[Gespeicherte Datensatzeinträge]
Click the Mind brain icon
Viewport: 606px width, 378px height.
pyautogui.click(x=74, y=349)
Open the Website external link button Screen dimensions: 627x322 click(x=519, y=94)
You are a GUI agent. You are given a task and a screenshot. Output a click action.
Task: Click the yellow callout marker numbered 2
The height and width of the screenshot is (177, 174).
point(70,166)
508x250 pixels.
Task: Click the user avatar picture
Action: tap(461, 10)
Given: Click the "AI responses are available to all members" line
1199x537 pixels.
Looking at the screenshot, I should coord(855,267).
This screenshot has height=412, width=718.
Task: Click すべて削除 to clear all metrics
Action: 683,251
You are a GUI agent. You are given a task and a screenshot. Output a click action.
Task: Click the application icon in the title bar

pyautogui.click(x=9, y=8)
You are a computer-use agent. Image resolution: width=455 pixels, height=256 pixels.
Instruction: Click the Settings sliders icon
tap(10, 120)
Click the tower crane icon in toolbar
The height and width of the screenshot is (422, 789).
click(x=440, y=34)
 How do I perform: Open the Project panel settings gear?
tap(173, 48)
* * *
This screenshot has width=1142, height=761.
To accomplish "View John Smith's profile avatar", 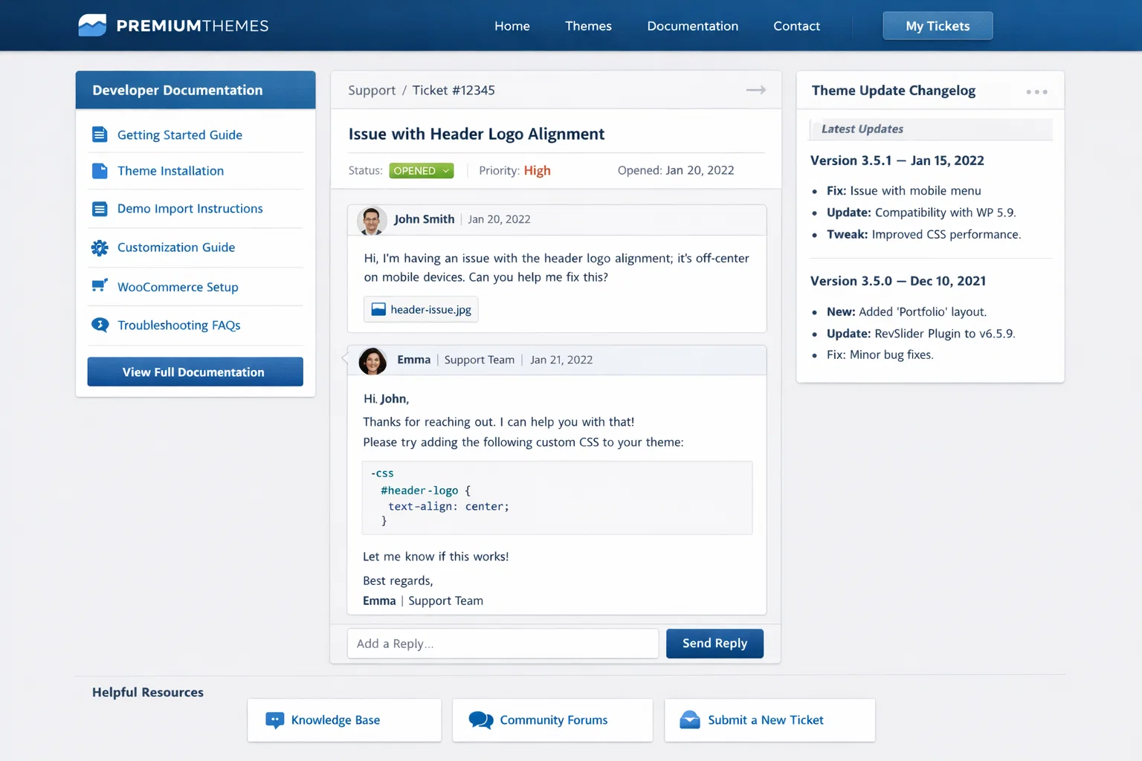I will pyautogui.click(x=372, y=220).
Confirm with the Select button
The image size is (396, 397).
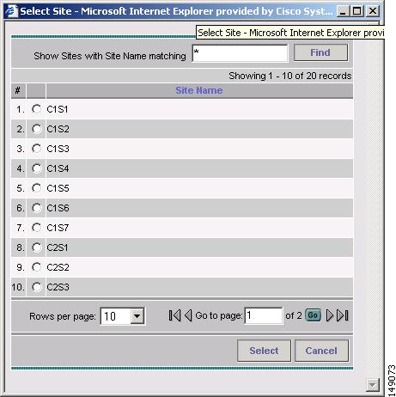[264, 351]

GESTELLTE AUFGABE: Bearbeite den Abschnitt von der Zeile mit „You are a computer-use“ bis einschließlich der Zeile mit „tap(173, 48)“: Ersetze „Project panel“ durch „Layers panel“ und gib nur diese Zeilen sonst unverändert wieder.

ANTWORT:
You are a computer-use agent. Image resolution: width=455 pixels, height=256 pixels.
Instruction: Click the Settings sliders icon
tap(10, 120)
Click the tower crane icon in toolbar
The height and width of the screenshot is (422, 789).
click(x=440, y=34)
 How do I perform: Open the Layers panel settings gear?
tap(173, 48)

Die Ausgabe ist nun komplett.